Stored records
- - -
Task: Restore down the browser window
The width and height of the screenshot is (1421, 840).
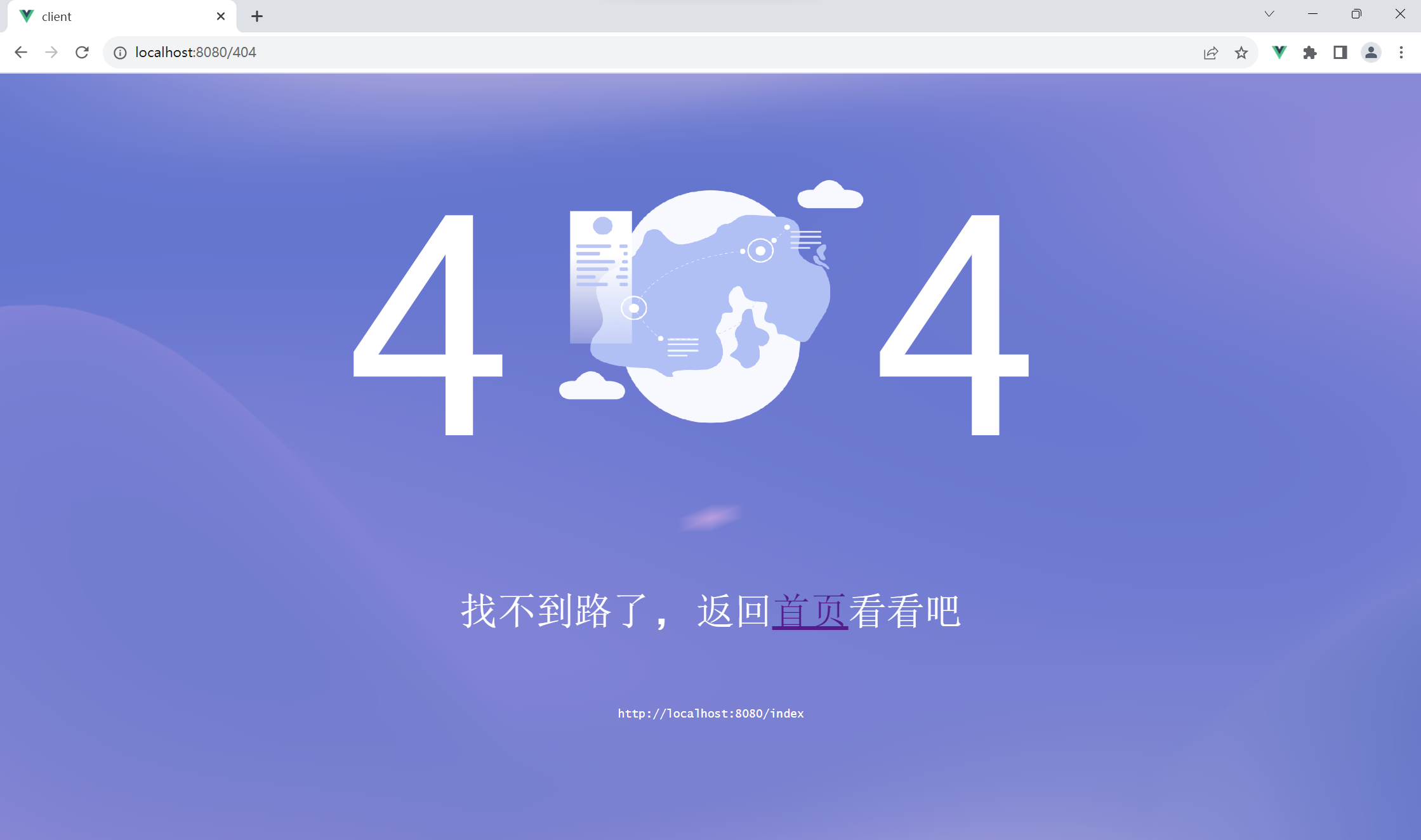Action: tap(1356, 14)
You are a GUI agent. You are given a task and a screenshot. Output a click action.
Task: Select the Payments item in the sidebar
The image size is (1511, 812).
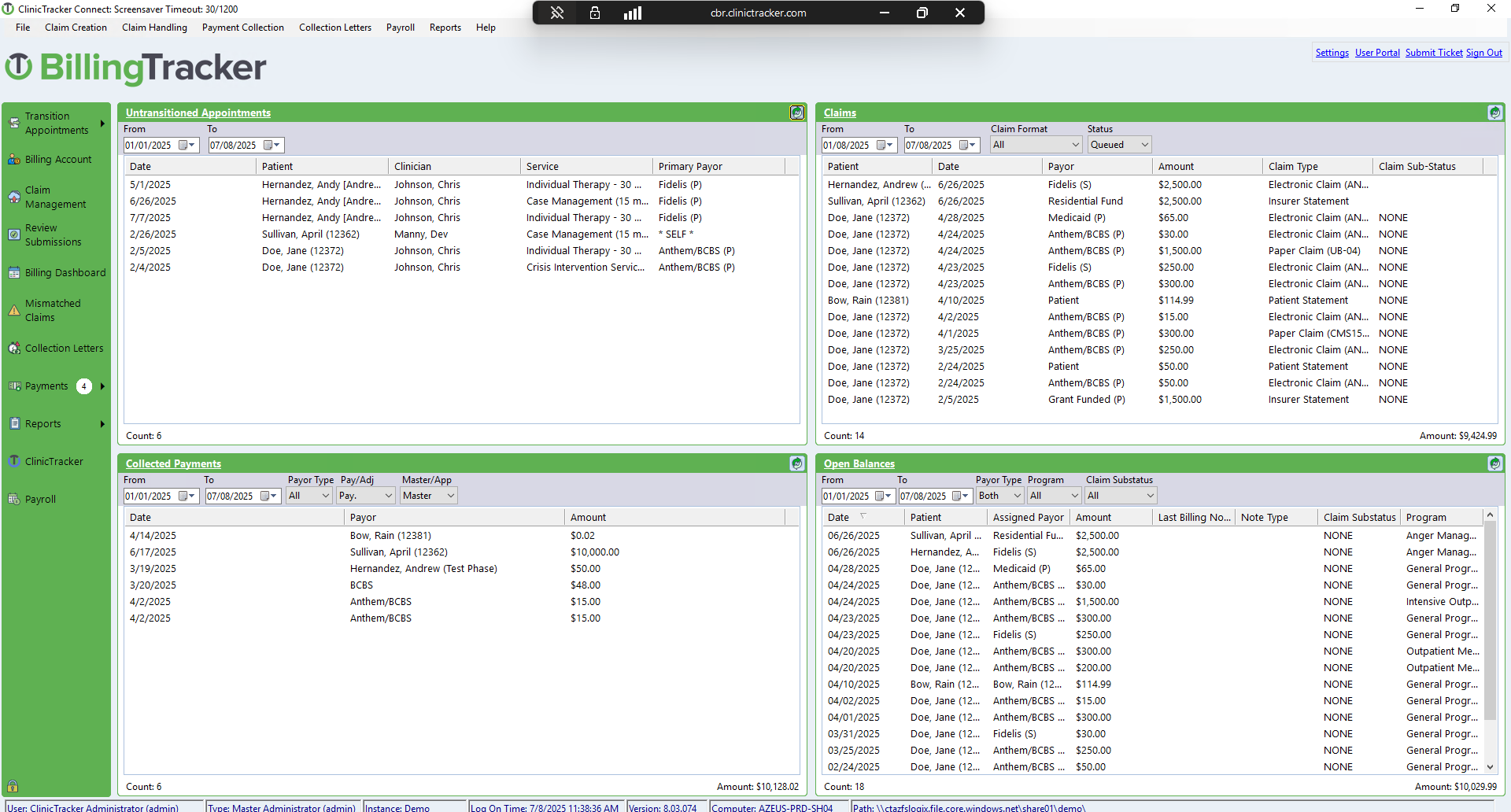[x=47, y=386]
- - -
EXERCISE:
The data above must be written out again without alteration, and the pictures in them must be excluded.

RESULT:
Task: Restore down the browser window
The width and height of the screenshot is (1421, 840).
Action: tap(1356, 14)
You are a GUI agent. You are given a task and a screenshot. Output a click action.
Task: Select the Payments item in the sidebar
The image size is (1511, 812).
[x=47, y=386]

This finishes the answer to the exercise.